The new services are intended to address the rapidly evolving threat environment, says Jonathan George, product marketing manager at F5. Today's threat detection hinges on two elements, he explains: identifying suspicious activity among billions of data points and refining a large set of suspicious incidents down to those that matter. In response, F5 has focused on automated application delivery decisions based on better intelligence and stronger security based on context.
F5's services can be updated as frequently as every 5 minutes to identify new malicious activity. In addition to the frequent updates, the IP Intelligence offering enables customers to pool disparate threat detection capabilities, block malicious IP addresses and tailor performance to specific needs.

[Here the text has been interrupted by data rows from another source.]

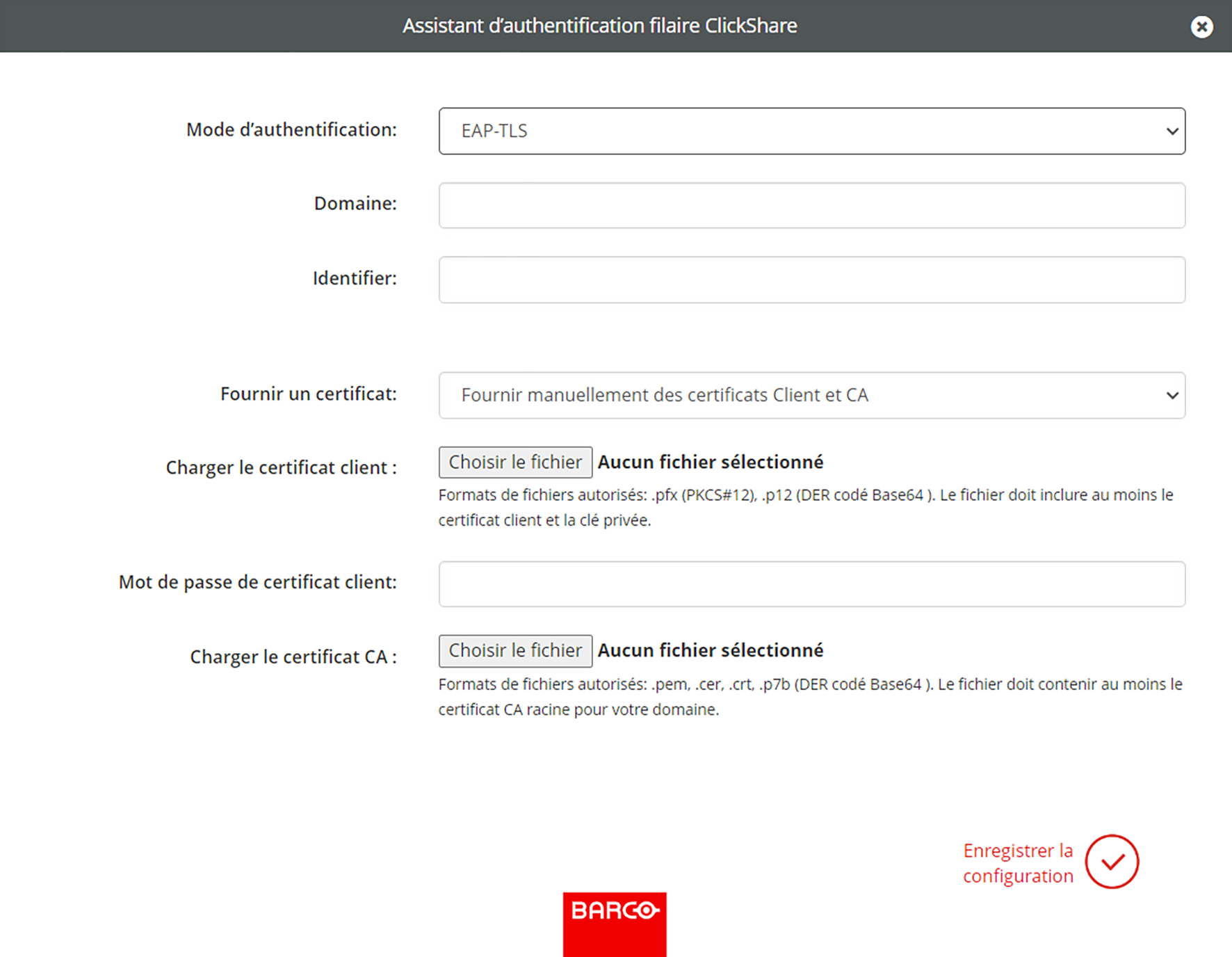Click 'Aucun fichier sélectionné' beside CA certificate
This screenshot has height=957, width=1232.
click(711, 650)
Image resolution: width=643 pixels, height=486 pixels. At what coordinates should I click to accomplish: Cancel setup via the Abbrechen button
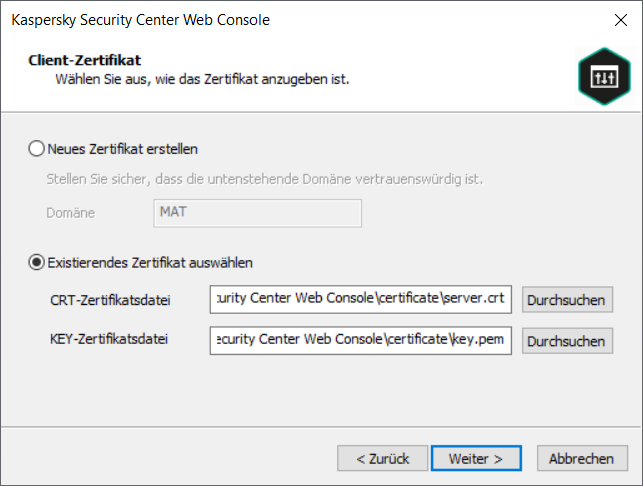pos(581,458)
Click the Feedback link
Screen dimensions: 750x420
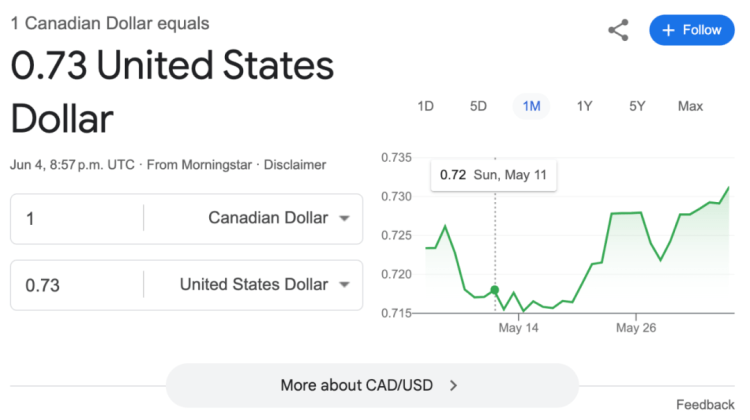tap(705, 405)
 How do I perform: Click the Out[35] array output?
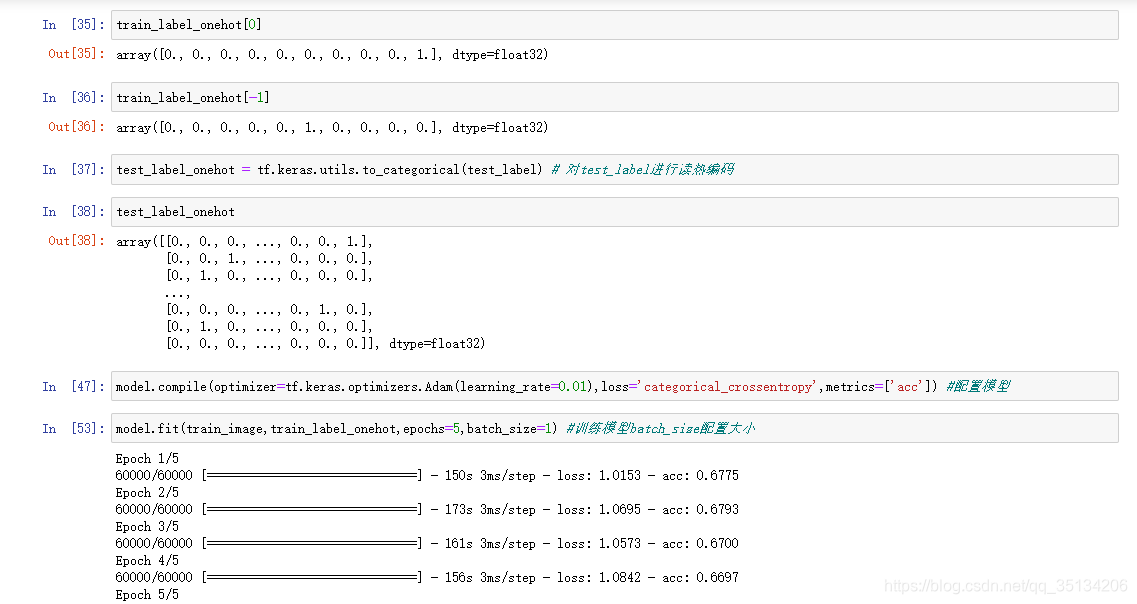point(332,54)
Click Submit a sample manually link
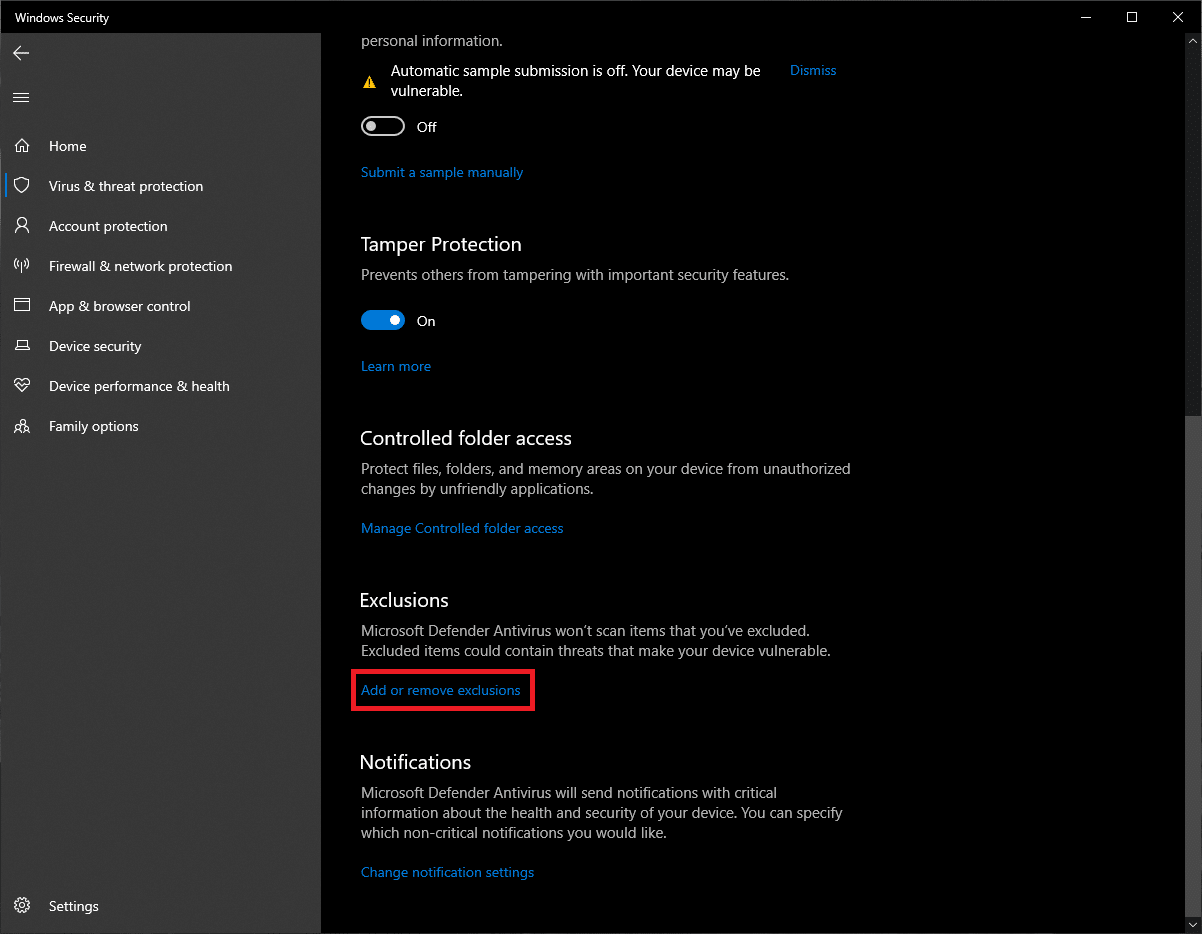This screenshot has width=1202, height=934. (442, 173)
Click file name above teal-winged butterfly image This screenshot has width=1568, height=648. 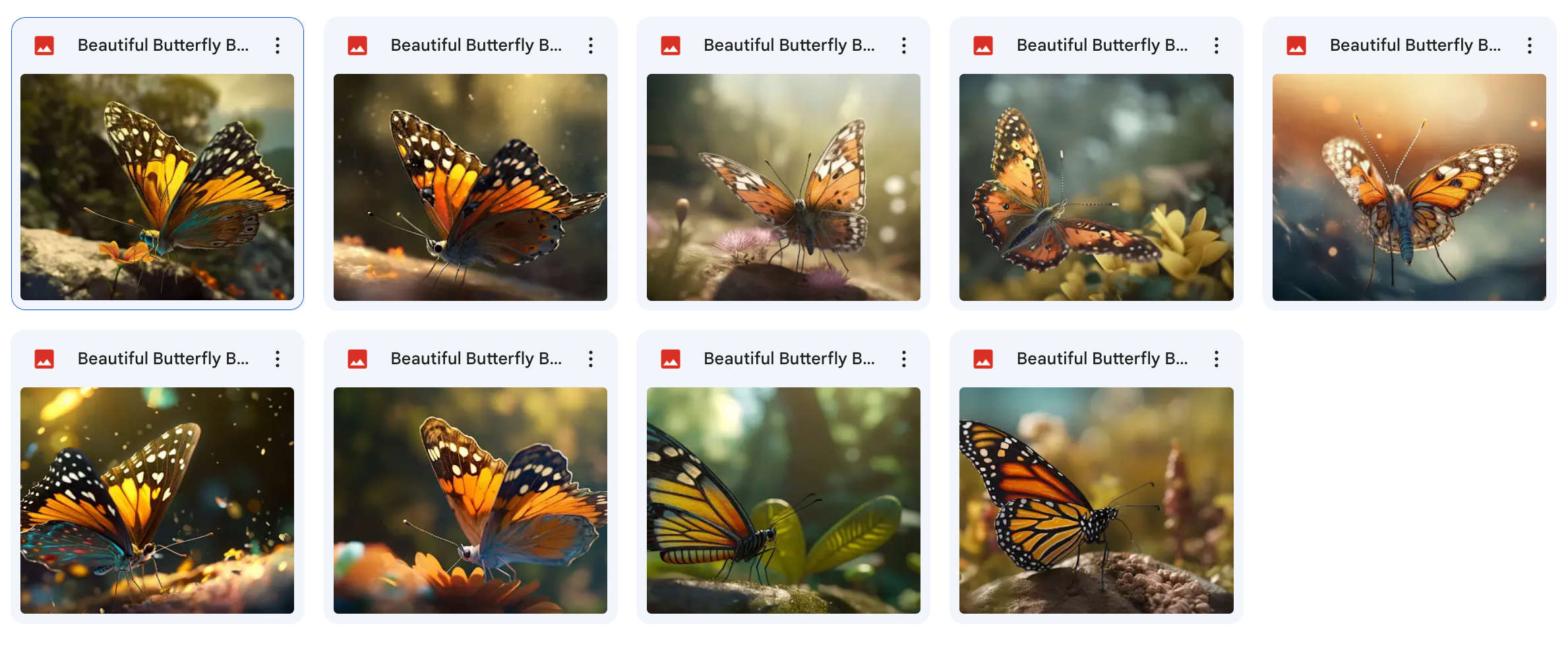[x=164, y=358]
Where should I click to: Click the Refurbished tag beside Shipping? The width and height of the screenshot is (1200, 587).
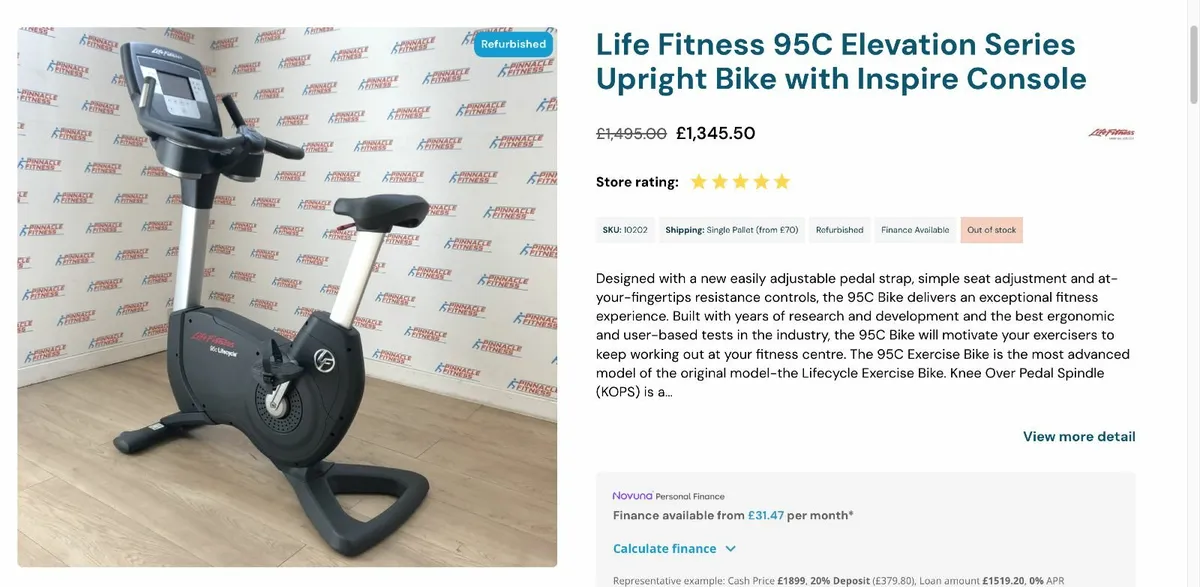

The company says its DNS enhancements can cut customers' internal and in-network response latency by up to 80%, scale their systems up to 10 times as required, and improve security for physical, virtual and cloud environments. This improved efficiency means customers can significantly reduce the number of DNS servers required to support their systems, says F5.
The DNS announcement should appeal to both service providers and enterprises, says Lawrence Orans, a research director at Gartner. "Service providers will benefit from features such as IP Anycast, which is very helpful in mitigating DDoS attacks against DNS nameservers." They will also benefit from support for DNS caching and resolving. Enterprises converting their Web presence to IPv6 may benefit from the DNS64 translation.
Orans says the market for service provider DNS services is narrow. "There are a few vendors that compete in this market," he explains. "They already provide features like DNS caching and resolving, DNSSEC validation, Anycast and a few others."
Earlier this year, Thales integrated its nShield hardware security module (HSM) with the Infoblox DNS platform to provide customers with simple deployment of Domain Name System Security Extensions (DNSSEC). DNSSEC adoption has been accelerating, but while it soared 340% last year, the number of zones that have been DNSSEC-signed is only 0.02%, and 23% failed validation due to expired signatures.